デュランが借りた城の一室に着いても、シャルロットはまだ少し不機嫌そうにしていた。
「おまえ達どうしたんだよ?」
「なんかオイラ、怒らせちゃったみたい…」
事のいきさつを話すとフェアリーが姿を見せ、デュラン達からそっぽを向いているシャルロットの肩に座った。

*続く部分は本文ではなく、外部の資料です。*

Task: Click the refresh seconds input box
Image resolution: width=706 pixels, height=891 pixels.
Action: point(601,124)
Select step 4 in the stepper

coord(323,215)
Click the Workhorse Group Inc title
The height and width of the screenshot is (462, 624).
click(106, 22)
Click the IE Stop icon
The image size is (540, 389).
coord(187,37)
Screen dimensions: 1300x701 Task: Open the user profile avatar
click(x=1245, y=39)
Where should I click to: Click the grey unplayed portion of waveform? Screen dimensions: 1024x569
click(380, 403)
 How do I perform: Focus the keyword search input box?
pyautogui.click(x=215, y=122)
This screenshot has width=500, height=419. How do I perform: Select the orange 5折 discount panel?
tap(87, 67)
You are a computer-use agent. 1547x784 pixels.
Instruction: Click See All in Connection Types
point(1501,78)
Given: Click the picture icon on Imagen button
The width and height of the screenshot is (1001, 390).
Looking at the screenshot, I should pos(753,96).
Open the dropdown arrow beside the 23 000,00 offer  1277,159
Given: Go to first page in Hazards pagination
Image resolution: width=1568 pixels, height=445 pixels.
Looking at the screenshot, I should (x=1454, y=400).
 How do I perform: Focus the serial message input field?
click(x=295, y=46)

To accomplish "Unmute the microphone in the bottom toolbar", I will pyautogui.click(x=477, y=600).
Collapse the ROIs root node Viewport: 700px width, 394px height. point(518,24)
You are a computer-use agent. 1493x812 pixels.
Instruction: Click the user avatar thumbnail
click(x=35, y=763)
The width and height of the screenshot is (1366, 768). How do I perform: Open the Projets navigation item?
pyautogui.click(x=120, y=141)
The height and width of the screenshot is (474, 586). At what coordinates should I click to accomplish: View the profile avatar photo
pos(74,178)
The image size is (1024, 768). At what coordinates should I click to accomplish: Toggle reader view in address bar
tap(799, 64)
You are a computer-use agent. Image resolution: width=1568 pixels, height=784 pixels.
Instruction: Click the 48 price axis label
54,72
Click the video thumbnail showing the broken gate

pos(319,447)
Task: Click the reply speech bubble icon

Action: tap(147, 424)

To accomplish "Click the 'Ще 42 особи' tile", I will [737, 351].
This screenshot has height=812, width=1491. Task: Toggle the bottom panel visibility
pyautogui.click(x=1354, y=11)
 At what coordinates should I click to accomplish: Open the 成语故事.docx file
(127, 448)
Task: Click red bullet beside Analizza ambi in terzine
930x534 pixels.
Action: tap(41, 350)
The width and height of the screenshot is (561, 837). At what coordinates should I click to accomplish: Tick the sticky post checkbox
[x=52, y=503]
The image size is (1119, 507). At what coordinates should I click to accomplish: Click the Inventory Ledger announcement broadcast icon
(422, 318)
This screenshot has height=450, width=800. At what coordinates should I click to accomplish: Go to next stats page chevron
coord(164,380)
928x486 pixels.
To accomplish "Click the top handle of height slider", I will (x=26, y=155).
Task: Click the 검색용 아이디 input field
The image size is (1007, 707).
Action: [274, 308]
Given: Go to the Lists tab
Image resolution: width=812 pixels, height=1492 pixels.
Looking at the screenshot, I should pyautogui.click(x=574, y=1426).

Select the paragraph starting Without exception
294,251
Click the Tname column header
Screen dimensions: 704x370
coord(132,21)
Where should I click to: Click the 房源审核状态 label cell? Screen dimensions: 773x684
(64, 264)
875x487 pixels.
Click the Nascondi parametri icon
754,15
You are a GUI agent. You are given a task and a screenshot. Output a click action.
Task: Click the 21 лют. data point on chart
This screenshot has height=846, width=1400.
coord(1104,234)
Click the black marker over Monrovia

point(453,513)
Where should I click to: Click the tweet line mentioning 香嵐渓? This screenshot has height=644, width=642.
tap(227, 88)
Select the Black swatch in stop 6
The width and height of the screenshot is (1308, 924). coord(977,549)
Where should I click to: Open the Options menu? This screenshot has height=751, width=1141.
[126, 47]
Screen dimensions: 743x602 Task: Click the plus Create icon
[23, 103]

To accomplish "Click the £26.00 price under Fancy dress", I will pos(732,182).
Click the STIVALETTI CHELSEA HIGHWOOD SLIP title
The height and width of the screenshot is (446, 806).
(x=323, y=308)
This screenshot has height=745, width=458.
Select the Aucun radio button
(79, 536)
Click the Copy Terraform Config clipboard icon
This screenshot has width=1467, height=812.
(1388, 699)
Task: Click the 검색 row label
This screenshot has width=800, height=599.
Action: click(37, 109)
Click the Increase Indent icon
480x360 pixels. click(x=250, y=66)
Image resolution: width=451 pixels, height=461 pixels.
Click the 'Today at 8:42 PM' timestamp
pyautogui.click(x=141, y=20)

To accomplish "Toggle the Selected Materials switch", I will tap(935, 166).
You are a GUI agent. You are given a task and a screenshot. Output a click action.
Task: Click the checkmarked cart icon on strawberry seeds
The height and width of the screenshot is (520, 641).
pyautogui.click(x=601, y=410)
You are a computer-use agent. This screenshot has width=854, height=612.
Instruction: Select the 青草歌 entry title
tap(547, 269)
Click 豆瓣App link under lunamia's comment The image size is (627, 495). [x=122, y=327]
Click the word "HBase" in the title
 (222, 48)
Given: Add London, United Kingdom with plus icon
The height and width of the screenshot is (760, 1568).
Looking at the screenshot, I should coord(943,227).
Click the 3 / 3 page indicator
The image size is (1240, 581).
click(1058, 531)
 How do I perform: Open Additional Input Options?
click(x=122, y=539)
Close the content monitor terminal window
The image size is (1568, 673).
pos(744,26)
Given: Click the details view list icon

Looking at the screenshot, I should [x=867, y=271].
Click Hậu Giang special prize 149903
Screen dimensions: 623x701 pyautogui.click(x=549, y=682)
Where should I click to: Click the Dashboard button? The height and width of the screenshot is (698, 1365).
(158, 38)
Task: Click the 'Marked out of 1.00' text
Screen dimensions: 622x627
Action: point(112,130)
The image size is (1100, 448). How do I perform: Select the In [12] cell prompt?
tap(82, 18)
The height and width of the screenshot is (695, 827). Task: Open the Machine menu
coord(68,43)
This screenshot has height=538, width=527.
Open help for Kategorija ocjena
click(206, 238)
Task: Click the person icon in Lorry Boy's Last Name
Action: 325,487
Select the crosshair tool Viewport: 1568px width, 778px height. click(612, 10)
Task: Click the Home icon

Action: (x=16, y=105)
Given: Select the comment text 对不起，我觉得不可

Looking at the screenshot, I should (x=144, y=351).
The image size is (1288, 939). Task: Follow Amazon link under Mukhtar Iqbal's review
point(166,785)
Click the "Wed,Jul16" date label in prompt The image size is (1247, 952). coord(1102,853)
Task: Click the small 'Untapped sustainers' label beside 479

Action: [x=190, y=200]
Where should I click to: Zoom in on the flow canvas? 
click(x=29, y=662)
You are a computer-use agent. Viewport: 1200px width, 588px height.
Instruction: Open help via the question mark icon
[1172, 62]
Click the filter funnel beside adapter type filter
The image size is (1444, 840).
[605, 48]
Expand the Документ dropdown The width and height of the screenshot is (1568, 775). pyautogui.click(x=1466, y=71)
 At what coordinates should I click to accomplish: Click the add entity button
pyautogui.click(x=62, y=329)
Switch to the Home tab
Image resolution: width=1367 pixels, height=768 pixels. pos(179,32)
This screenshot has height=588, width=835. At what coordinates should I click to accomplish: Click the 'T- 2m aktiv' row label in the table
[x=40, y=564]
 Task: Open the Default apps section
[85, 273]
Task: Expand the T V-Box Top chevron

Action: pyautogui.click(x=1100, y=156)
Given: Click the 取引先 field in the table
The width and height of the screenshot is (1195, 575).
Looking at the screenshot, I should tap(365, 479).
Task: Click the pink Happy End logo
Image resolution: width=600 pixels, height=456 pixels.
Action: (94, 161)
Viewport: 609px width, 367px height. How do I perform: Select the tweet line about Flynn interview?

『シャルロット、ケヴィンはあなたの事が心配だっただけなのよ?昼間も回復魔法の使いすぎでふらふらになったんだから、なおさらね』
「でも、フェアリーしゃん…」
『皆の前で抱っこされて恥ずかしかったと思うけど…ケヴィンも、どこからが子供扱いになるのか判断が難しくて困ってるの…それはわかってあげて?』
「わ、わかってるでちよ!ただ、シャルロットはまだがんばれたでち……めがみぞうをおうふくすれば、みんなをなおせるのに…」
『確かに聖剣の勇者達は、女神様の力で普通の人よりも特別な加護を受けられるけど……それにも限界はあるわ。実際、毒や疲労は回復しても睡眠不足までは治らないでしょ?』
「……そう、でちけど…」
「つまりしっかり寝て休めってことだろ?だったらいつも通りメシ食って、さっさと寝ちまおうぜ!」
「そうだ!オイラ腹減ってた!」
「…おなかもすいたけど、シャルロットはおふろにはいりたいでち」
シャルロットは今更ながらモールベアの高原で泥だらけになったことを思い出し、服に残っている泥のあとを見てため息をついた。